> **INPUT FOR THIS TASK**
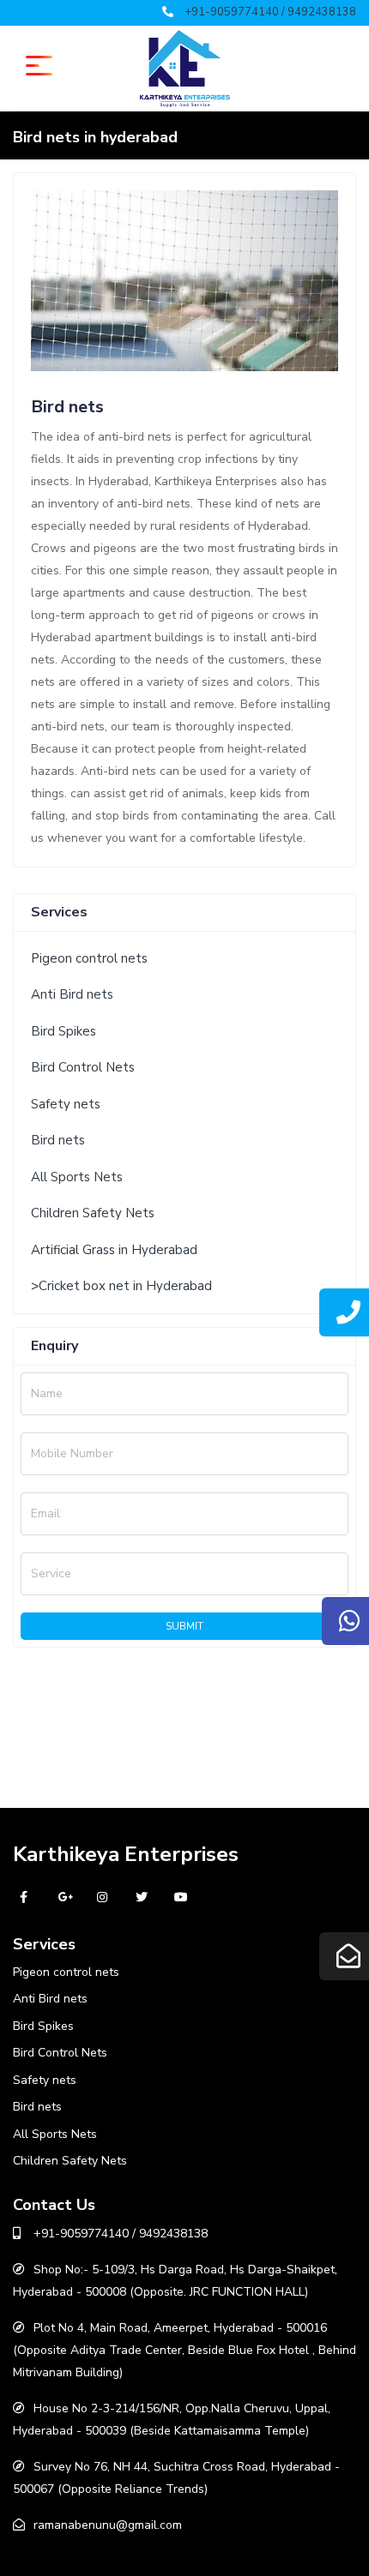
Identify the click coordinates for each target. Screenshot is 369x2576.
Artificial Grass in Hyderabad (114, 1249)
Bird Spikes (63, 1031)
--
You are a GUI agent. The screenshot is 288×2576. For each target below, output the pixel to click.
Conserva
--
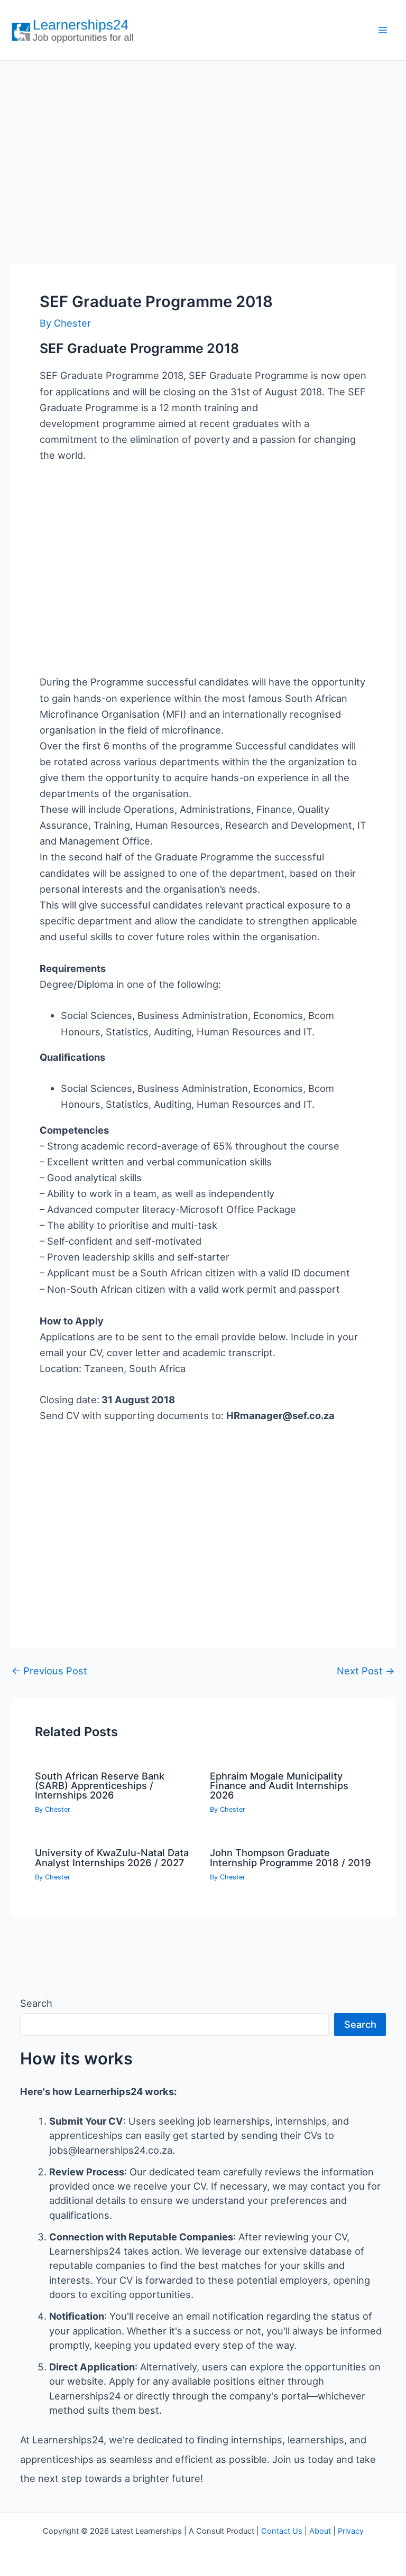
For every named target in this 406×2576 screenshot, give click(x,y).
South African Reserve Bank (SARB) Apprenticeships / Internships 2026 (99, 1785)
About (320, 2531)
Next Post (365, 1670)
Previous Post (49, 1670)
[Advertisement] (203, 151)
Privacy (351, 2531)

> **EXERCISE DIRECTIONS**
Transcribe the records above from the line holding "For every named" down to the line holding "Privacy (351, 2531)", inclusive, without adding anything.

> **RESPONSE**
For every named target in this 406×2576 screenshot, give click(x,y).
South African Reserve Bank (SARB) Apprenticeships / Internships 2026 (99, 1785)
About (320, 2531)
Next Post (365, 1670)
Previous Post (49, 1670)
[Advertisement] (203, 151)
Privacy (351, 2531)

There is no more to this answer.